Bud Fowler was an early breaker of barriers
By: Bill Ladson | @ladsonbill24
A lot of Negro Leaguers who played before the 20th century are often overlooked because of the talent the leagues displayed from 1920 until the mid-1950s. Players like Satchel Paige, Josh Gibson and Cool Papa Bell get all the glory for what they accomplished during the 20th century.
But Bud Fowler should never be forgotten. Not only did he play and manage in the Negro Leagues during the turn of the century, he was also one of the first African Americans to play professional baseball (in the Minor Leagues) with white players during the 19th century.
That was long before Jackie Robinson broke the color barrier in Major League Baseball in 1947. Not only could he pitch, but Fowler was an above-average second baseman, according to historians -- and that was despite never using a baseball glove.
Unlike Robinson, however, Fowler didn’t play with one Minor League team. He was a journeyman. He couldn’t stay in one place because he was African American. One year, he would be playing for a team in Lynn, Mass., starting in 1878. Before long, he was playing for a team in Stillwater, Minn. By 1895, Fowler had played on 12 professional teams, none of which were in the South.
Unfortunately, stats were not kept when it came to Fowler’s on-field accomplishments, but historians seem to know the impact he had on the baseball field.
“He broke down racial barriers with excellent play,” historian Phil Dixon said. “He was doing it over and over again without much recognition, even from the people who are living this very day.
“He usually received his exits because he was one of the best players on the team. He played at such a high level. He continued to get a job. Usually, his teammates got mad at him because he was one of the better players on every team he played on.”
Historian Thom Loverro, who wrote "The Encyclopedia of Negro League Baseball," believes Fowler was a free thinker, not conforming to some of that period's conventional thought.
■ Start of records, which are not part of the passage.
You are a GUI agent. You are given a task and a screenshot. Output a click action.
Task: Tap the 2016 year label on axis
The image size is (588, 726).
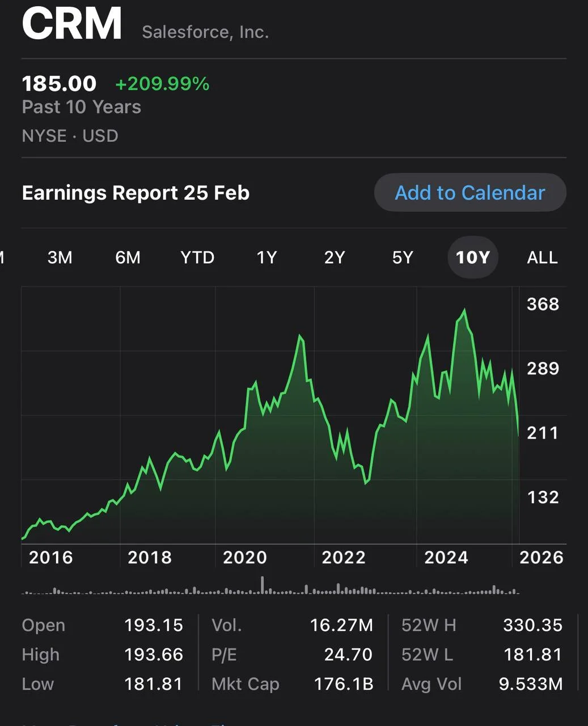click(x=51, y=558)
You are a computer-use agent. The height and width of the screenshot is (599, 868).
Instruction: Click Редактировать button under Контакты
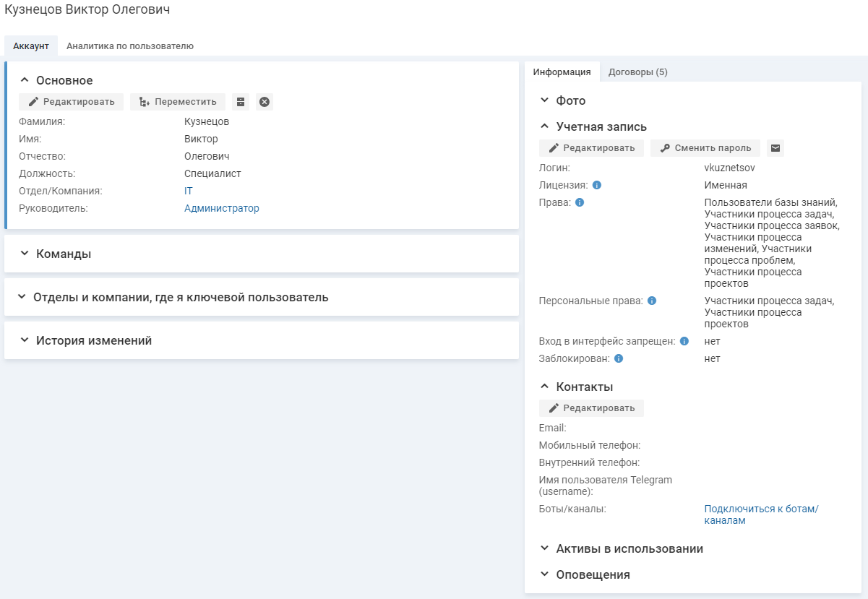pos(591,408)
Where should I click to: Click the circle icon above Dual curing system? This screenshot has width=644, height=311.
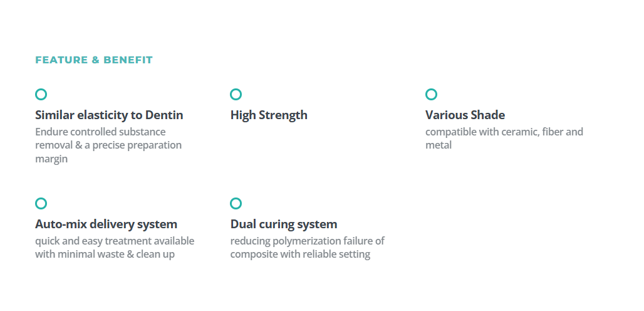click(236, 203)
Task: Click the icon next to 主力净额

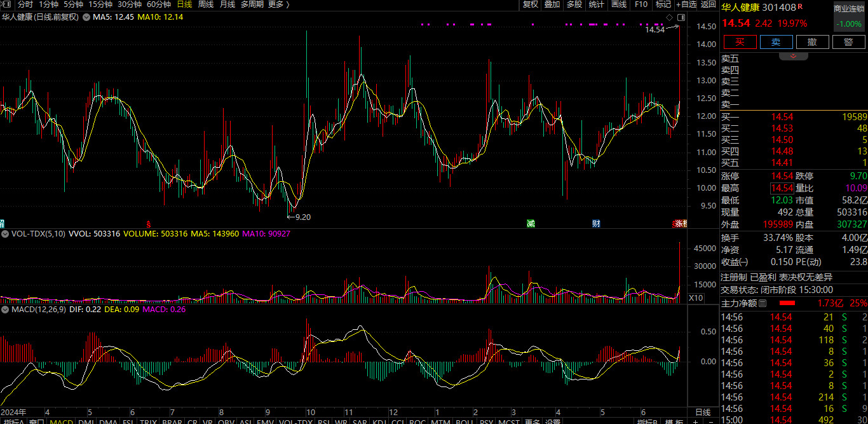Action: tap(763, 303)
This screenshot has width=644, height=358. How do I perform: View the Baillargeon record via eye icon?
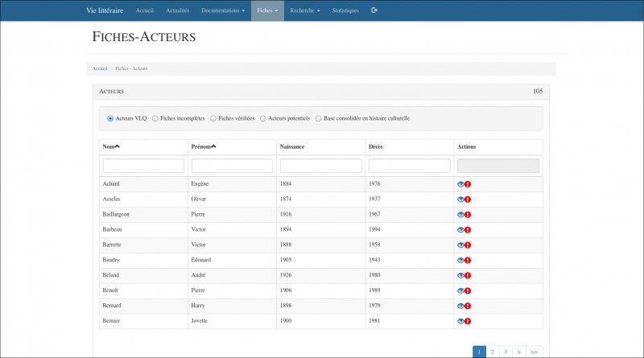pyautogui.click(x=460, y=215)
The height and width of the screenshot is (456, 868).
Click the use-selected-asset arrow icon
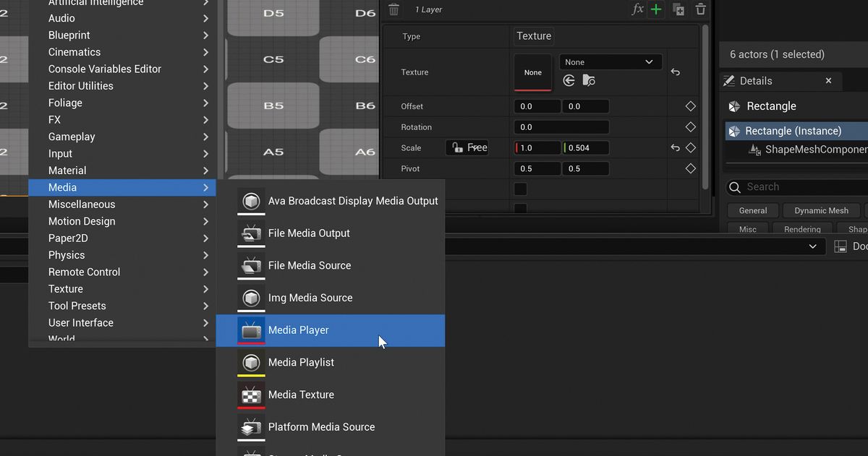(569, 80)
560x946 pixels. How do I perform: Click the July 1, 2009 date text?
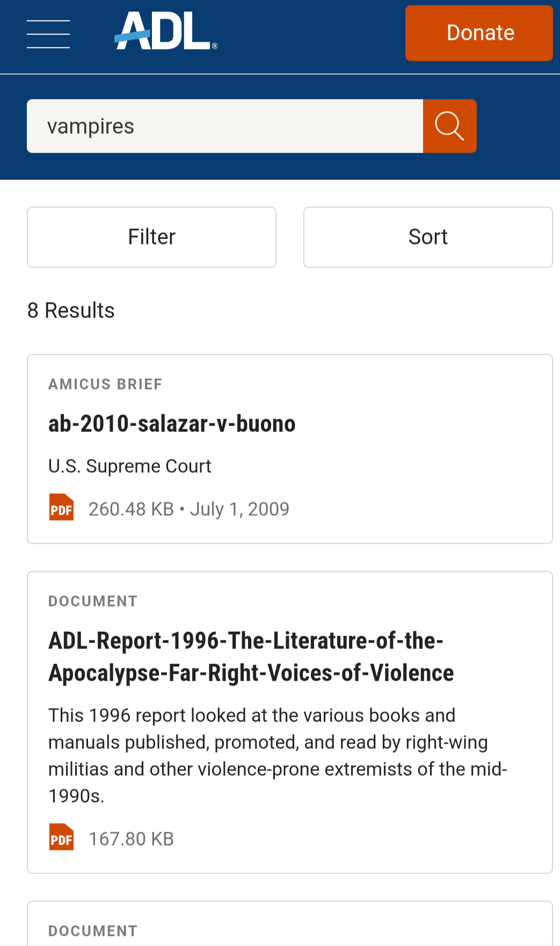coord(239,509)
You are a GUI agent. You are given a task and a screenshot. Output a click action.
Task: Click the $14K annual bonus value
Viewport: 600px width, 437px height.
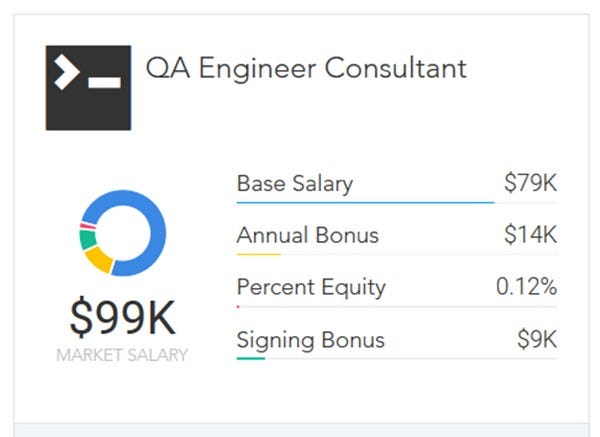(530, 234)
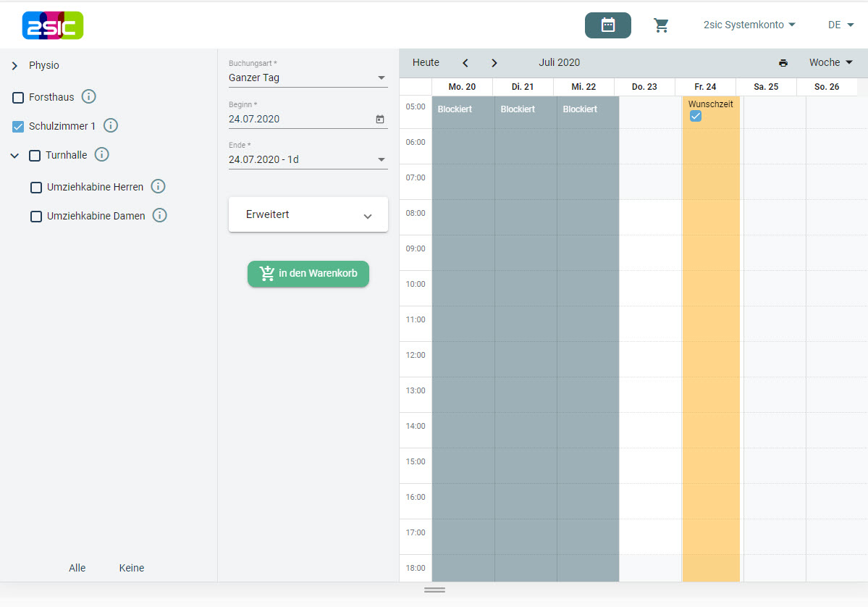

Fowler never thought of himself as inferior, which irritated a lot of his white teammates.
“He took a lot of flak,” Loverro said. “He was under a lot of pressure to perform at his best because people were probably skeptical of his abilities. To play white baseball at the time that he did -- in so many different places in his career -- what was impressive was his courage and independence probably.”
Frustrated that he couldn’t stick with an organized team with white players, according to historian James A. Riley, in 1894 Fowler put together the Page Fence Giants, a team located in Michigan that began play in 1895. He was a player/manager that year and hit .316, per Riley. The team won 116 games, but lost a two-game exhibition series against the Cincinnati Reds.
Once his playing skills declined, Fowler was involved in barnstorming clubs, including the Smoky City Giants (1901), the All-American Black Tourists ('03), and the Kansas City Stars ('04).
Fowler didn’t live long enough to see Robinson permanently break MLB's color barrier. He passed away Feb. 26, 1913, at the age of 54 from pernicious anemia.
“I don’t think there is anybody who did more for Black players than Bud Fowler in that early period,” Dixon said. “He also represented himself very well.”